* _RECORDS TO USE_:
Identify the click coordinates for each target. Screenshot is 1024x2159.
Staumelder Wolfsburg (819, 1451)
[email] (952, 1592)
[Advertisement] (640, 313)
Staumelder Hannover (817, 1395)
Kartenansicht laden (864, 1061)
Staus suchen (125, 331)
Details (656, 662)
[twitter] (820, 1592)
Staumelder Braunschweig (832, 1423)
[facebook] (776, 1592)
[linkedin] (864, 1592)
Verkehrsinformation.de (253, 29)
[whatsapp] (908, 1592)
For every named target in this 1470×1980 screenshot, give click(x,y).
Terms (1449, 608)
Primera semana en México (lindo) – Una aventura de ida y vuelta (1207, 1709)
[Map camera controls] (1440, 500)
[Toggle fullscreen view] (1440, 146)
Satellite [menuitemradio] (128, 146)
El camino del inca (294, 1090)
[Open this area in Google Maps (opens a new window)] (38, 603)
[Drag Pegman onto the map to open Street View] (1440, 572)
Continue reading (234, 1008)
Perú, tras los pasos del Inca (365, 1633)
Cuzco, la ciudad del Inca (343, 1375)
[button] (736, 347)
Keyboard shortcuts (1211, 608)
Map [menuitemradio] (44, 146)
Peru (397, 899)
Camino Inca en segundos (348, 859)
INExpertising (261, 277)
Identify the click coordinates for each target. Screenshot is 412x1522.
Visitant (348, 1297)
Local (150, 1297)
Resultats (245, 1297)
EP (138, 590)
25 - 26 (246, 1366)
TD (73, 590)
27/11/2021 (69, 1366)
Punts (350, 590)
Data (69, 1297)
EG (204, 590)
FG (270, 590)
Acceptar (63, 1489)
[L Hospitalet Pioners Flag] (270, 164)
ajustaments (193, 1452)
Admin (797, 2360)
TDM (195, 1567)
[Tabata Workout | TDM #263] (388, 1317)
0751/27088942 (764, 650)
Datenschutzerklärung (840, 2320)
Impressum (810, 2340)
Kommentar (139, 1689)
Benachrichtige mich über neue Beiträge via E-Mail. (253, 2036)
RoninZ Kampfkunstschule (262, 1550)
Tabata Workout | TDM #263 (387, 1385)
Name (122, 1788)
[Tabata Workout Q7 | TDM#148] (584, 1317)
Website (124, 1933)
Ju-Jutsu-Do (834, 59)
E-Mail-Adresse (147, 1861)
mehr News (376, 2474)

* _PROBLEM DESCRIPTION_:
Repeat precisely, and with nothing added, every line from the one containing "Name (122, 1788)" to the last line of the listing above.

* _EXERCISE RESULT_:
Name (122, 1788)
[Tabata Workout Q7 | TDM#148] (584, 1317)
Website (124, 1933)
Ju-Jutsu-Do (834, 59)
E-Mail-Adresse (147, 1861)
mehr News (376, 2474)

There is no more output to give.